• WORK INSTRUCTION: From the line containing "Schedule (1100, 1572)" through the last line, print the records exactly and nothing else.

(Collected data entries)
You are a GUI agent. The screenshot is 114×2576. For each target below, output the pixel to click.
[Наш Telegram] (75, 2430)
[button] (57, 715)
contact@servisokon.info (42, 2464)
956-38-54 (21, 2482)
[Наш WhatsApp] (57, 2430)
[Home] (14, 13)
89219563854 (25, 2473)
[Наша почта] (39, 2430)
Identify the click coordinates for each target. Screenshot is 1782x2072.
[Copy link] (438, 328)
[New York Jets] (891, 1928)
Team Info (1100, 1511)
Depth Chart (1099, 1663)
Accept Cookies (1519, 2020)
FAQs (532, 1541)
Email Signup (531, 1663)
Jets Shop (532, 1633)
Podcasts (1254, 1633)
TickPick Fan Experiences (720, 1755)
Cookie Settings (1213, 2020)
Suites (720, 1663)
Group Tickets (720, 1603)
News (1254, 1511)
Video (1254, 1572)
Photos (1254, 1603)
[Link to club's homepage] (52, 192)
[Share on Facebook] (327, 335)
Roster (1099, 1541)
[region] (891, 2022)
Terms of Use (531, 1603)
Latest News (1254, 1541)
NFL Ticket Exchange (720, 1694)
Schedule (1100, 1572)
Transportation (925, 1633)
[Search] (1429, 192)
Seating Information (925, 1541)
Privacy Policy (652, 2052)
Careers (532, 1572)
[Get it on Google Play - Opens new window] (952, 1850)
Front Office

• ANSWER AREA:
Schedule (1100, 1572)
Transportation (925, 1633)
[Search] (1429, 192)
Seating Information (925, 1541)
Privacy Policy (652, 2052)
Careers (532, 1572)
[Get it on Google Play - Opens new window] (952, 1850)
Front Office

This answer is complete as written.